**Work to complete:**
In the listing below, print exactly the lines between the line holding "The width and height of the screenshot is (558, 329)." and the line holding "You are a computer-use", inclusive, and no more.
(Beginning of Data supplied)
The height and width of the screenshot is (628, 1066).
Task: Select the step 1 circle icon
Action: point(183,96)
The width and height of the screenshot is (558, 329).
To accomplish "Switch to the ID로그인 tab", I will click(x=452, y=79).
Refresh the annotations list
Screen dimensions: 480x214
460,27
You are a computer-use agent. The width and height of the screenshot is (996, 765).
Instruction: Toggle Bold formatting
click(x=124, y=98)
(End of Data supplied)
(Beginning of Data supplied)
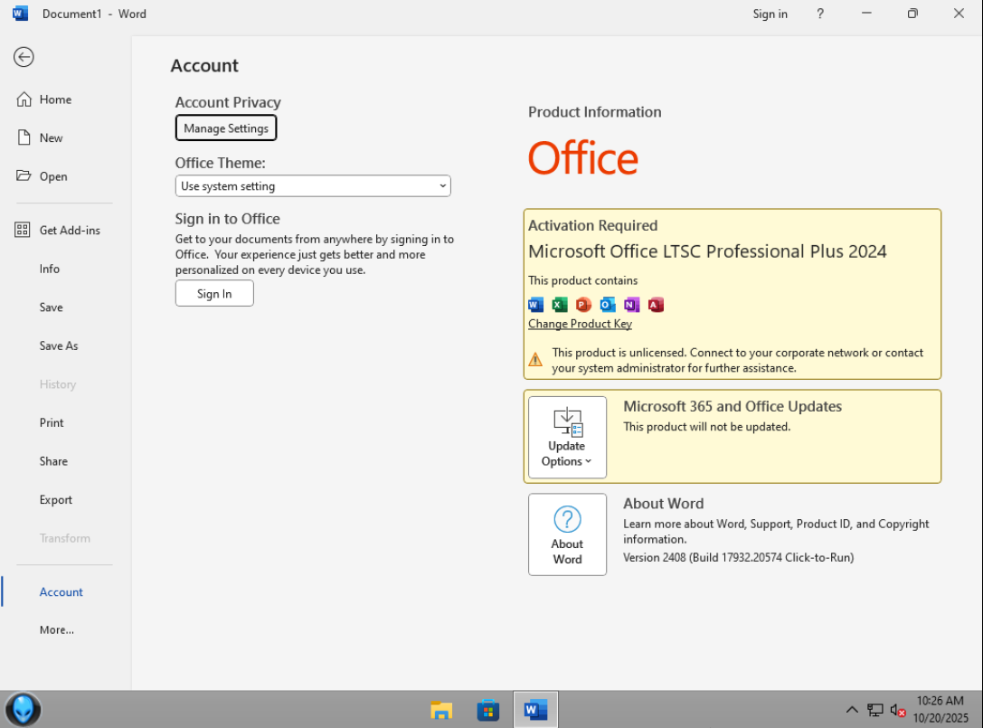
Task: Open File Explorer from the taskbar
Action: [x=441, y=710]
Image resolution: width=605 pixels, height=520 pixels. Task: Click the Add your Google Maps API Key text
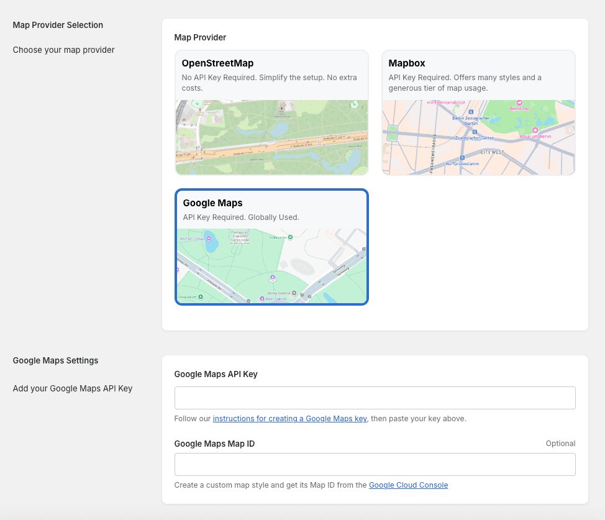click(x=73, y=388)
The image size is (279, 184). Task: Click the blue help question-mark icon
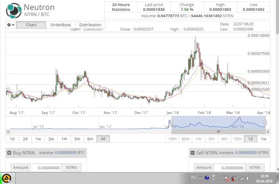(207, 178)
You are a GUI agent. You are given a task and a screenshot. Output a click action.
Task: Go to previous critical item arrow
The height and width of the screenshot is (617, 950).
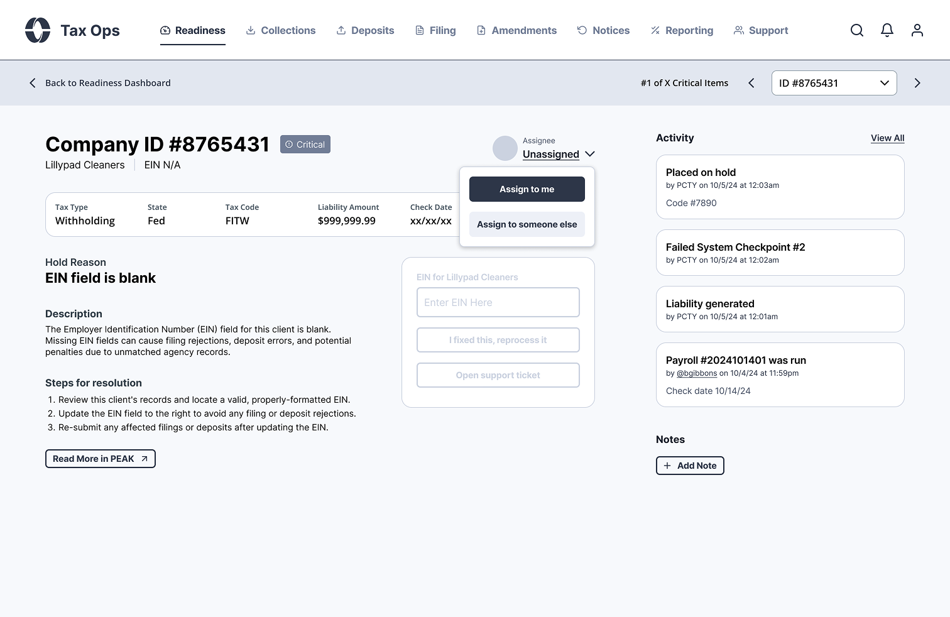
(End of Data supplied)
**Written reply:**
The width and height of the screenshot is (558, 329).
To accomplish "Switch to the ID로그인 tab", I will click(x=452, y=79).
Refresh the annotations list
Screen dimensions: 480x214
460,27
You are a computer-use agent. The width and height of the screenshot is (996, 765).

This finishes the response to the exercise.